Çıkarılan metin

((

Suriye, Rusya'nın  ‘Anayasa Komitesi tavsiyesini’ nasıl karşıladı?

3 Mayıs’ta, Şam'da Suriye Devlet Başkanı Beşşar Esed'in resminin önünden geçen bir adam (AFP)
3 Mayıs’ta, Şam'da Suriye Devlet Başkanı Beşşar Esed'in resminin önünden geçen bir adam (AFP)
TT

Suriye, Rusya'nın  ‘Anayasa Komitesi tavsiyesini’ nasıl karşıladı?

3 Mayıs’ta, Şam'da Suriye Devlet Başkanı Beşşar Esed'in resminin önünden geçen bir adam (AFP)
3 Mayıs’ta, Şam'da Suriye Devlet Başkanı Beşşar Esed'in resminin önünden geçen bir adam (AFP)

Suriye Anayasa Komitesi’nin Cenevre'deki toplantılarının altıncı turunun, 26 Mayıs’ta yapılması planlanan cumhurbaşkanlığı seçimlerinden önce gerçekleşmesi şansı, Rusya’nın Suriye hükümetine ve Birleşmiş Millerler (BM) Suriye Özel Temsilcisi Geir O. Pedersen’e verdiği ‘tavsiyenin’ aksine azaldı.
Rusya'nın Şam Büyükelçisi Aleksandr Yefimov, geçtiğimiz hafta Suriye Devlet Başkanı Beşşar Esed ile gerçekleştirdiği görüşmede, Şam’ın Suriye Anayasa Komitesi’nin rejim Eş Başkanı Ahmed Kuzbari’yi BM Suriye Özel Temsilcisi Pedersen'e Suriye Anayasa Komitesi'nin muhalif Eş Başkanı Hadi el-Bahra ile Kuzbari arasında Suriye Anayasası’nı hazırlamaya başlamak için ihtiyaç duyulan mekanizmaya ilişkin anlaşmaya varılması konusundaki planına yazılı bir yanıt vermekle yetkilendirmesini sağlamayı başardı. Ancak bu adım, Anayasa Komitesi toplantılarının altıncı turunun, cumhurbaşkanlığı seçimleri öncesinde yapılmasını sağlayacak zemini oluşturmaya yetmedi.
Kuzbari ve Bahra arasında geçtğimiz Nisan ayında anayasa reformu ‘tartışmasından’ anayasanın maddelerini ‘formüle etmeye’ geçiş mekanizmasına ilişkin yaşanan derin anlaşmazlıklar karşısında Pedersen, 15 Nisan'da iki tarafa bir yazılı anlaşma taslağı önerisinde bulundu. Şarku’l Avsat tarafından yayınlanan taslak, BM’nin Suriye Anayasası’nın hazırlanmasına yönelik bir mekanizma ‘dayatan’ ilk belgesiydi ve 5 maddelik bir eylem planı önerisi içeriyordu. Taslakta, her iki heyetin de, Cenevre'deki toplantılara gitmeden önce Pedersen’e, anayasa taslağına dahil edilecek temel anayasa ilkelerinin taslak metinlerinin dahil olduğu yazılı teklifler sunmalarını, dört gün sürecek toplantıların her birinde, ‘temel anayasal ilkelerden en az birine değinilmesini ve bu konudaki görüşmeler tamamlanmasını’ öngörüyor.

))

Sağlanan veriler
((

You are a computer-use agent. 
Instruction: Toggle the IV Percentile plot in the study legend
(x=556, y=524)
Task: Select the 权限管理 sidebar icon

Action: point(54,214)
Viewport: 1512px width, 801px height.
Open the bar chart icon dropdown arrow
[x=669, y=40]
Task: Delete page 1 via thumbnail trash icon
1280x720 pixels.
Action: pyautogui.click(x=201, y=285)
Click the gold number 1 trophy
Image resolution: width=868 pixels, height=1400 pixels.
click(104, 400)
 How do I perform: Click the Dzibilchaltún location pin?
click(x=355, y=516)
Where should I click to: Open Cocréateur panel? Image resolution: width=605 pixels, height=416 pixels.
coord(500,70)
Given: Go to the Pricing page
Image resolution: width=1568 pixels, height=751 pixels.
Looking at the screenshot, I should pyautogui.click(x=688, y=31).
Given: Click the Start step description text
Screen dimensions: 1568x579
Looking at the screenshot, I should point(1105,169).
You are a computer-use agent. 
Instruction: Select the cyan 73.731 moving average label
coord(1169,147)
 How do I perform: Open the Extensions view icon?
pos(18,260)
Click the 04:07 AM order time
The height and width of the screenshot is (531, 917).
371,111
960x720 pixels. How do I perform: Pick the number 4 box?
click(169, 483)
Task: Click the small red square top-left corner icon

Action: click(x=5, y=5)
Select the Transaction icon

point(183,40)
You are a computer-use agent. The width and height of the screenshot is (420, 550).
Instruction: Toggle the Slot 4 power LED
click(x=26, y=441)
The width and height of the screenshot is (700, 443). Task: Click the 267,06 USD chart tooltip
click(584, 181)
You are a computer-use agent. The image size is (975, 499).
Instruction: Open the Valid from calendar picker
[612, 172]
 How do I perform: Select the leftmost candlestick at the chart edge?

))

Görev yönergesi
Haber metninin "Suriye Anayasa Komitesi’nin Cenevre'deki" ifadesinin geçtiği yerden başlayıp "verdiği ‘tavsiyenin’ aksine azaldı." ifadesinden sonra biten bölümünü, "azaldı" yerine "düştü" koyarak güncellenmiş hâliyle yeniden yazın. Öğeler farklı bir kaynaktan alınmıştır.

Alıştırma yanıtı
Suriye Anayasa Komitesi’nin Cenevre'deki toplantılarının altıncı turunun, 26 Mayıs’ta yapılması planlanan cumhurbaşkanlığı seçimlerinden önce gerçekleşmesi şansı, Rusya’nın Suriye hükümetine ve Birleşmiş Millerler (BM) Suriye Özel Temsilcisi Geir O. Pedersen’e verdiği ‘tavsiyenin’ aksine düştü.